═════ The data ═════

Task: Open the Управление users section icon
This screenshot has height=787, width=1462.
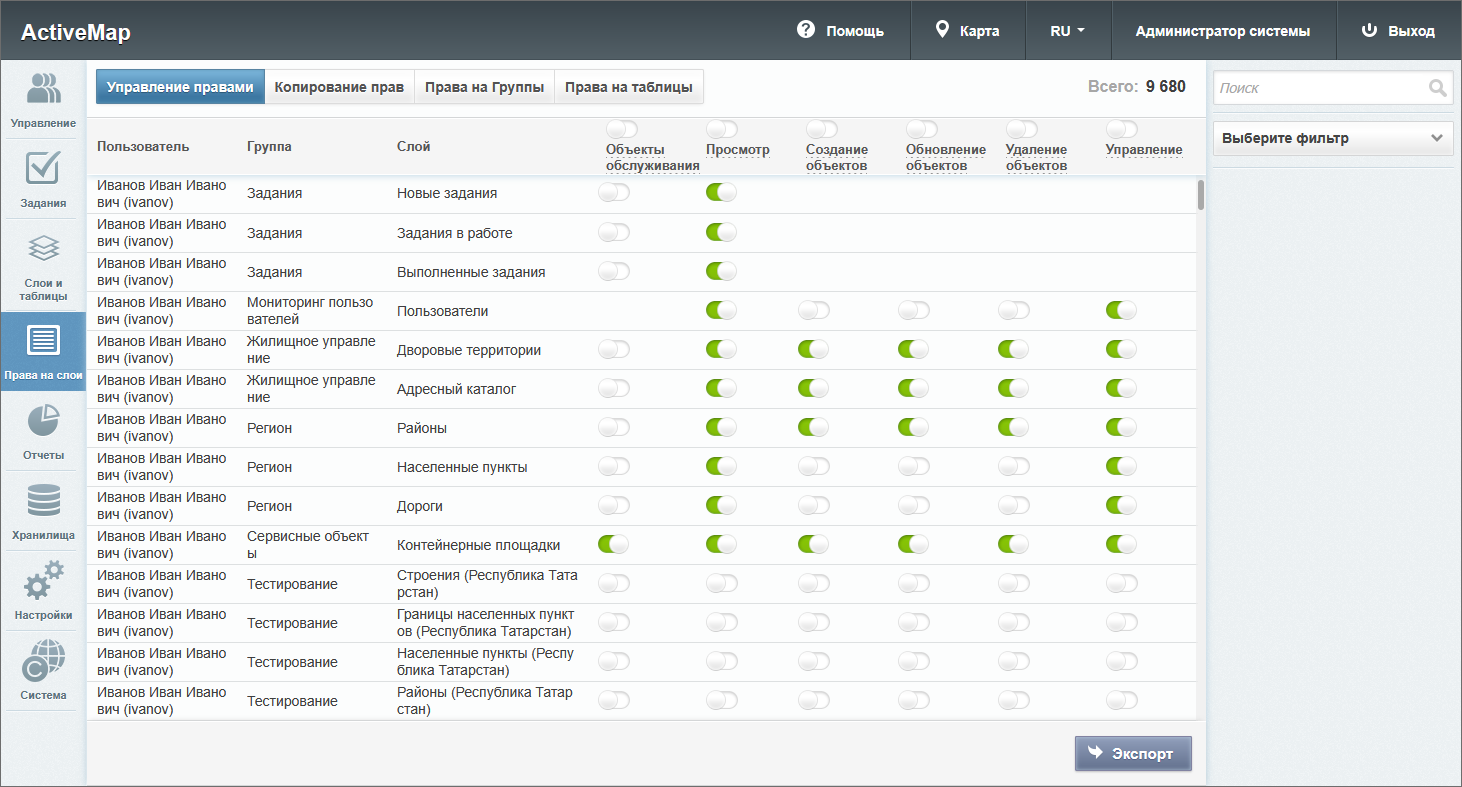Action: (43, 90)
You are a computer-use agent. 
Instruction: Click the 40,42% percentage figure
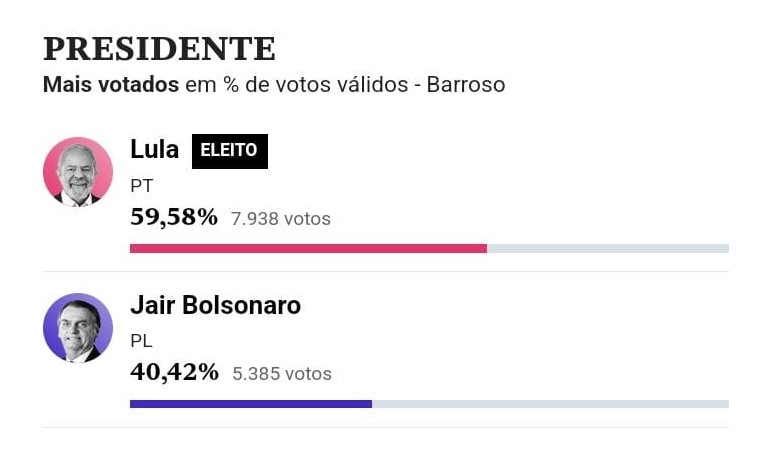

═════
═════ The data ═════

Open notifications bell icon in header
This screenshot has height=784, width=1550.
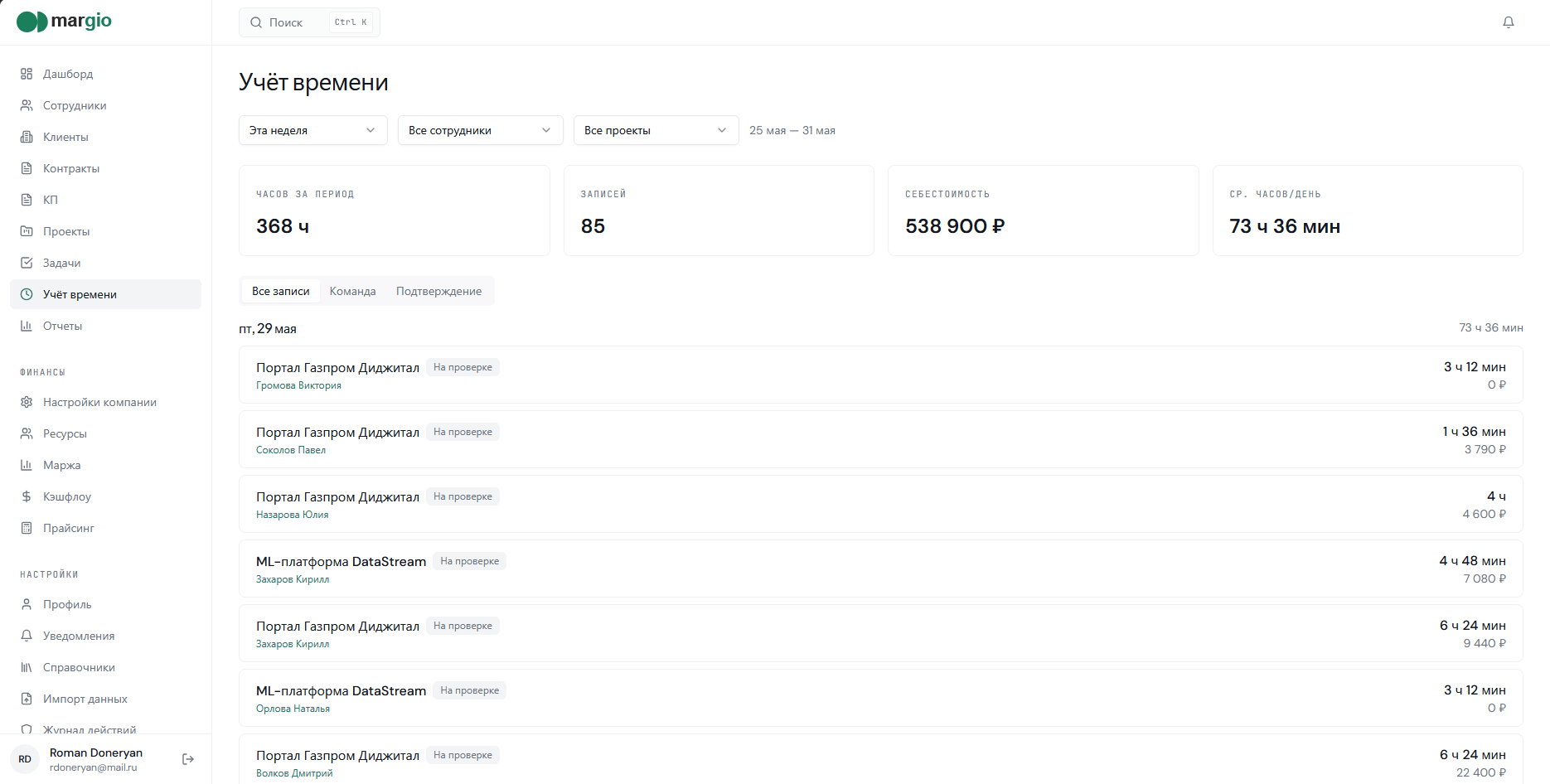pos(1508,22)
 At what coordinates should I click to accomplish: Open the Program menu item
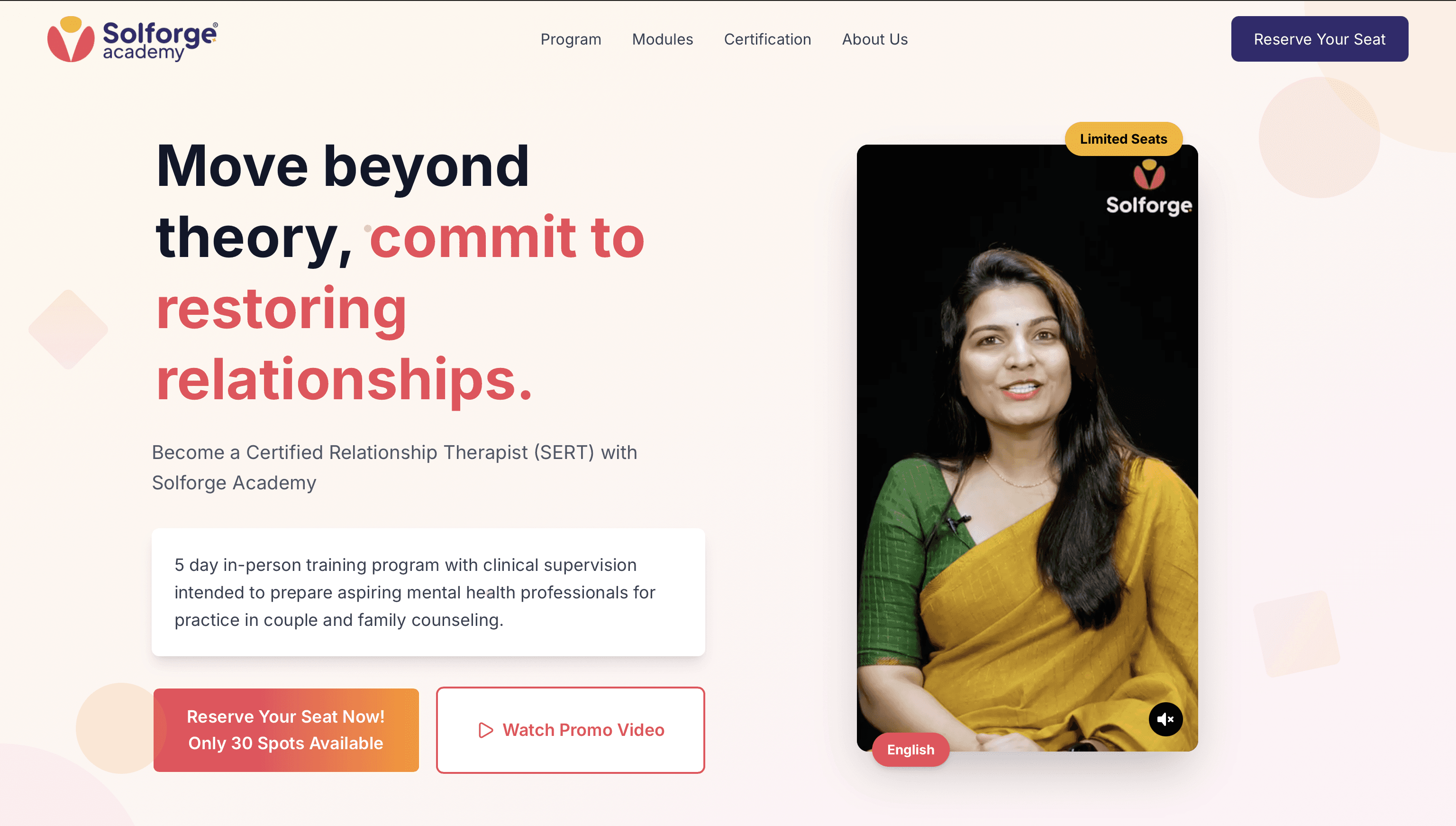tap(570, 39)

═════
═════ The data ═════

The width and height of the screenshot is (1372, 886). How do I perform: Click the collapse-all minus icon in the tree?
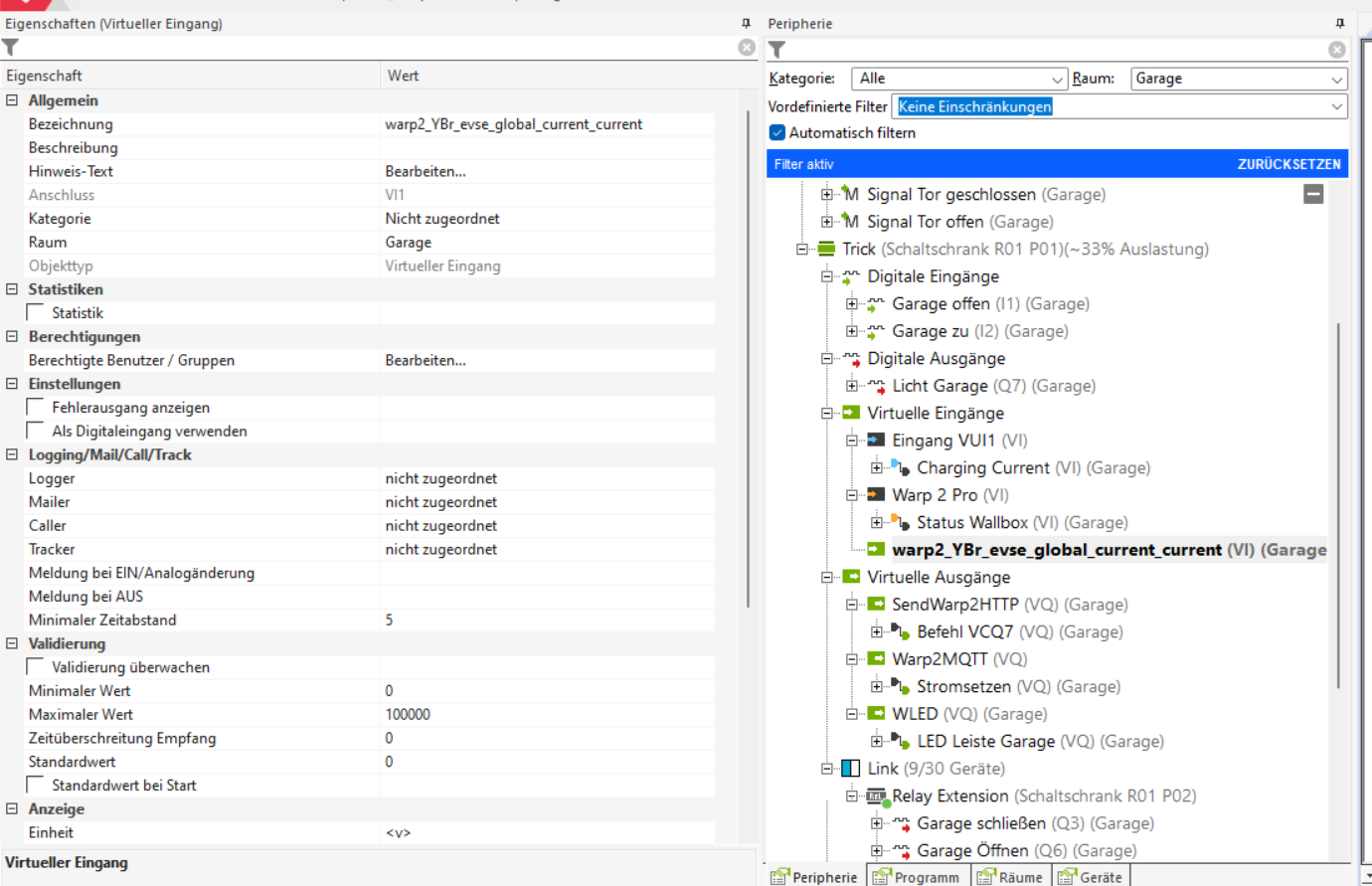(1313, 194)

═════

* Work instruction:
Start with the line with "Task: Open the Управление users section icon" in the listing above and stop after the line with "Instruction: Click the". Write out exactly the lines in that stretch and no others, without pictures.

* Solved problem:
Task: Open the Управление users section icon
This screenshot has height=787, width=1462.
Action: (43, 90)
You are a computer-use agent. 
Instruction: Click the 40,42% percentage figure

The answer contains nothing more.